I clamped my lips shut. I hadn’t meant to give up that information, not that it mattered.

Yes, it mattered. He’d use it to taunt me at some future point.

“And for the record, I wasn’t in a rage about Tony,” he said, drawing out the name with derision. “I was in a rage because of what you let him do to you. You’re sad, Chere.”

He didn’t say I
looked
sad, or that I’d
seemed
sad earlier, during our session. He said
You’re sad.
Which I guess made sense after the way I’d cried, and all the girly, emotional shit I’d poured into his ears. I didn’t understand why he’d called, or why he seemed to care enough to be upset on my behalf. I didn’t understand what I did for him, or why he wanted another date so bad.

I didn’t understand anything about him.

“Listen,” he said. “I’m going to call Henry and set up another date. You can come if you like. But if you’d rather not, I’ll understand. If that’s the case, I won’t call, and I won’t try to contact you again. But if you come...”

“What?” I asked when he didn’t finish.

“If you come, I’ll give you more poetry,” he said in a soft, compelling cadence. “And I’ve never given poetry to any of the other ones, Chere. Only you.”

The Four Seasons Session
 

He said he’d try not to scare me. He said we’d go slower. I didn’t know what that meant, but I agreed to another date, and even put on a designer dress for the first time since he’d cut off my Lanvin suit almost two months ago. This was trust, if not friendship. For once, I looked forward to our session with more anticipation than dread.
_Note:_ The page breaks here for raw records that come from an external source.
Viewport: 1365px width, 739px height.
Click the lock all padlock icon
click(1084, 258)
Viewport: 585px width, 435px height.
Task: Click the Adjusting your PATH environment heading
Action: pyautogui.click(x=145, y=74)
Well, there was a lot of dread too.

I walked across the glitzy hotel lobby and found my way to the elevators. I’d never met a client at the Four Seasons before. The rooms were ridiculously expensive. I felt like I was breathing in expensive air and walking along expensive ground. The Four Seasons seemed too stately, too old-world-wealthy to use for tawdry sex, but here I was. How did W afford these hotels, on top of what he paid for exclusive access to my services? Who was he? What did he do?

Believe me, I’d tried to figure it out. I’d badgered Henry for any scrap of information, but his mouth was firmly shut. I’d searched design magazines and design firms, and researched modern poets. No dice. I’d pored over fetish websites and personal ads, but there were so many profiles to sift through, and so many men in New York who claimed to be rich and dominant and sadistic. A quick scan of each profile, and I’d know it wasn’t him because the person was trying too hard, or coming off fake, and W wasn’t fake. He was irritating and scary, and unfathomable, but he wasn’t fake.

I tried to convince myself that this compulsion to know about him was only natural curiosity, not some deeper feelings. I had a boyfriend, after all, and W was just a client. He was a very small part of my big and complex life, and the fact that he gave me exquisitely mind-blowing orgasms didn’t mean I was falling in love.
Oh, Jesus, don’t let me be falling in love.